## About this task
Retype, word for word, each line between the lines holding "The width and" and "Toggle the MA", inclusive, and leave the rest of the data alone.

## Material for the task
━━━━━━━━━━━━━━━━━━━━━━━━━━━━━━

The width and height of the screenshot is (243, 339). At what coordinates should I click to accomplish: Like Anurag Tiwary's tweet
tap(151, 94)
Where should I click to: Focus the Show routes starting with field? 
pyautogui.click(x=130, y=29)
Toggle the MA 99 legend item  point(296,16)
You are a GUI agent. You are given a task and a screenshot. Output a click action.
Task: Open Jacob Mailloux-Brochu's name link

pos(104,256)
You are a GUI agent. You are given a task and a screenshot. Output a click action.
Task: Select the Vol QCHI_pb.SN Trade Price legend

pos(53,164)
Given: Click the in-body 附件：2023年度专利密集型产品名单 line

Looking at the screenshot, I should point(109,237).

━━━━━━━━━━━━━━━━━━━━━━━━━━━━━━

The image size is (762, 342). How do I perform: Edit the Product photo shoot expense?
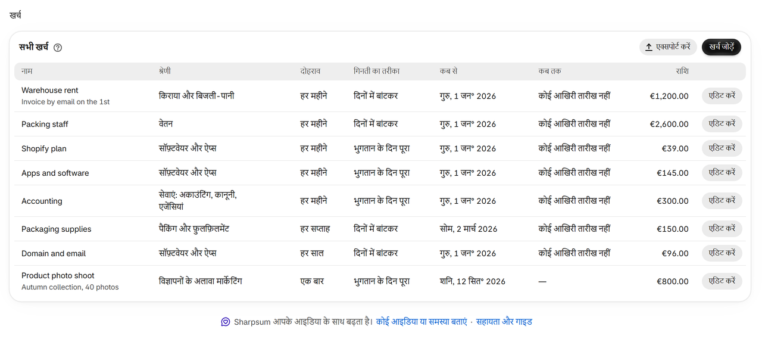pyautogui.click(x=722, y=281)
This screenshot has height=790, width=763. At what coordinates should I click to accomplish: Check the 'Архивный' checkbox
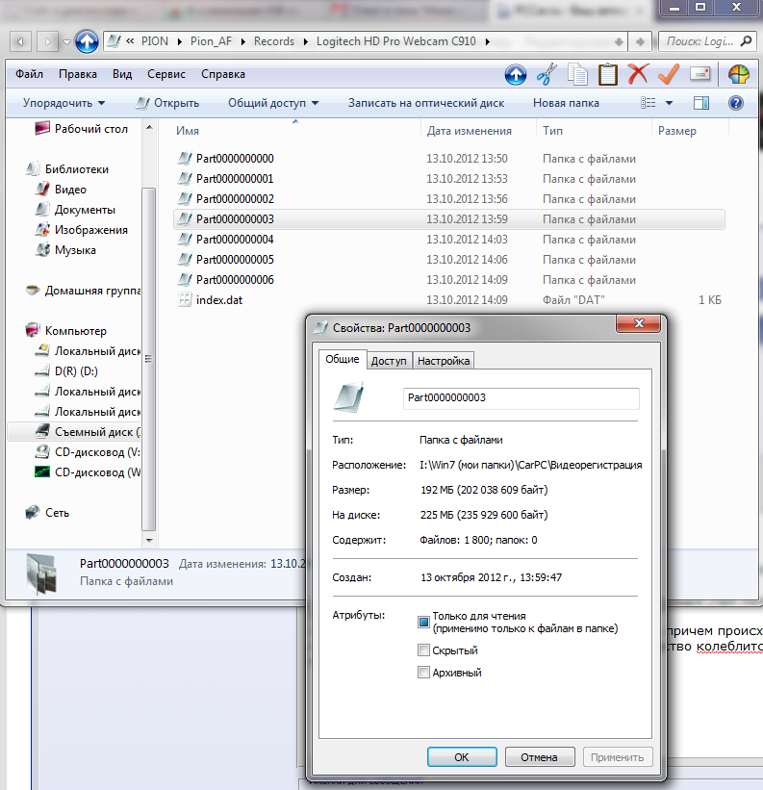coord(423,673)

━━━━━━━━━━━━━━━━━━━━━━━━━━━━━━

## Answer for the task
The width and height of the screenshot is (243, 339). At what coordinates should I click to accomplish: Like Anurag Tiwary's tweet
tap(151, 94)
Where should I click to: Focus the Show routes starting with field? 
pyautogui.click(x=130, y=29)
Toggle the MA 99 legend item  point(296,16)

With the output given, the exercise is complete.